Comments about this page
One of my earliest memories of walking to Leigh Beck school in the 1960’s is passing the high bushes along the front of Whittier Hall. I remember occasionally cutting through to the back in Winterswyk Avenue where there were holes in the wire fence – I also remember getting told off!
Finally I remember it being demolished in the late 1970’s – all that was left was one room in the middle. For the first time ever I went inside with my best friend Frank to find a full sized snooker table in a still furnished room! I guess it was saved, I wonder where it ended up.
For many years I have been trying to locate a dear childhood friend of mine. Her name was Geradine Saunders and from the late 1950’s she lived with her Italian Mum Rosa (I think) and her Dad at 36 Linden Way, Canvey Island. Geraldine had a brother, Leslie and some other siblings, whose names I do not recall. Geraldine married around 1969 and had two daughters who were small when I last saw her. I lost touch with Geraldine when I moved to Australia in 1982, and cannot remember her married name. If you know of Geraldine or her family, I would appreciate it if you would put them in touch with me. I can be contacted either on my email address or mobile 0410845587. Thank you. Sorry to use your site, but I don’t know how to find her. Kind regards, Christine Shirley (nee Pearce)
I have a copy of this photo, I am the little girl with the frizzy hair in the middle of the front row. My parents were Enid and Colin Hamilton, my brother Keith is sitting on my right. My family and I attended the meetings at Whittier Hall on Sundays. Mr and Mrs Thomas lived opposite us in Maurice Road. We were not Quakers, but my father said it was his duty to provide us with some form of religious education. I have such sweet memories of sitting in Whittier Hall in complete silence for an hour. I am sorry to say that I cannot remember any of the names of the other people in the photo apart from Timmy Searle who is on the end of the front row on the left. Of course I recognise Mr and Mrs Thomas and my father Colin is in the back row third from the right and my mother Enid is in the next row down also third from the right. Mrs Thomas sadly died way too early and I remember Mr Thomas as a very sad figure, still cycling into town when he was very old. They were such good human beings.
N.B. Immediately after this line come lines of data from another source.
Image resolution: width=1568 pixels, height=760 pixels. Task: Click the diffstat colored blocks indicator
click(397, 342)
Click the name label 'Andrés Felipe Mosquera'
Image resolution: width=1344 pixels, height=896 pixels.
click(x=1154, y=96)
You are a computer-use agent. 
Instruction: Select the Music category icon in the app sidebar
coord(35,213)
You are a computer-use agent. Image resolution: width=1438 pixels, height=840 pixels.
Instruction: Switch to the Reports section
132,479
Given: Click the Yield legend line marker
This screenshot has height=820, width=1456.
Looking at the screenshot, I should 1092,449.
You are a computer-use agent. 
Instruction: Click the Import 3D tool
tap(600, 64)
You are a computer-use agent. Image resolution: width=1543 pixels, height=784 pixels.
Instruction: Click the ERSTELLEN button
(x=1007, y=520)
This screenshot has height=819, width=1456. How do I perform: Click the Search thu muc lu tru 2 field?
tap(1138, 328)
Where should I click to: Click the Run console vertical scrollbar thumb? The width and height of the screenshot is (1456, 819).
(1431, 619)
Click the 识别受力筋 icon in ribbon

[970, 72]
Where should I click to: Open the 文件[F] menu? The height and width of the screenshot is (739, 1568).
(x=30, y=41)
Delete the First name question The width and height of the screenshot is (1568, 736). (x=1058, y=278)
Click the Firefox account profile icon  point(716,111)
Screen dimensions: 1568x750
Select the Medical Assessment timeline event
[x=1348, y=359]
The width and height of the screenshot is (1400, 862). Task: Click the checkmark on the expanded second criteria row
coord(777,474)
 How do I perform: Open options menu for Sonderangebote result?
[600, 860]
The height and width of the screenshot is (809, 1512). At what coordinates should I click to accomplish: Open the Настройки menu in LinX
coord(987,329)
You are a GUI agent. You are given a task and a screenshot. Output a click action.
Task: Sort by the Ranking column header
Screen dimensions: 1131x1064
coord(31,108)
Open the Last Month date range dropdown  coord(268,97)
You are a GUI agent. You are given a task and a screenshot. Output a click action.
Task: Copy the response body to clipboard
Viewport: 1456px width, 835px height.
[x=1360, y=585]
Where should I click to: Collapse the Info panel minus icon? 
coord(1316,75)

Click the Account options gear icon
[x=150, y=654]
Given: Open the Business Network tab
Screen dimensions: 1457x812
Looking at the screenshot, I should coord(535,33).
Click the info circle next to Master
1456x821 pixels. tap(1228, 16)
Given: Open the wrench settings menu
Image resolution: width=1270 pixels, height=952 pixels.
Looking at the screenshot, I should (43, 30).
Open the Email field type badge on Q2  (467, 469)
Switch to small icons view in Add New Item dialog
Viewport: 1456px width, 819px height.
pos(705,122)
I am in this photo sitting next to Keith and used to play in his garden on several occasions. On the extreme right is Jack Rutter and next to him his brother Richard. My mother Ivy Baldwin is about centre of the picture in a white blouse. Timmy Searle’s mother is behind me. The top of photo, from left to right is Mr Dingley, I think Mr Young, Mr Rutter, Mr Hamilton, don’t know the lady, then a Mr Ostler,
What an interesting photograph! I’m new to this site and it’s fascinating being able to resurrect memories from over half a century ago. In this photo, it’s great to see my old next door neighbour, Michael Baldwin sitting second from the left in the bottom row. Also his mum in the centre of the picture. We lived in Marine Approach. Michael was a bit older than me and I remember we played occasionally together. There was one time he let me ride on his (Vespa?) scooter in his back garden. Another memory of him showing me inside his model of a circus tent complete with trapeze artists within. Hahaha, and then there was his wild dog, Chuffy!
Mrs Thomas and her sister Blossom Stevens recruited my mother when a teenager to become a missionary in the late 40’s. Her own mother put a stop to the enterprise before she was transported to the African continent!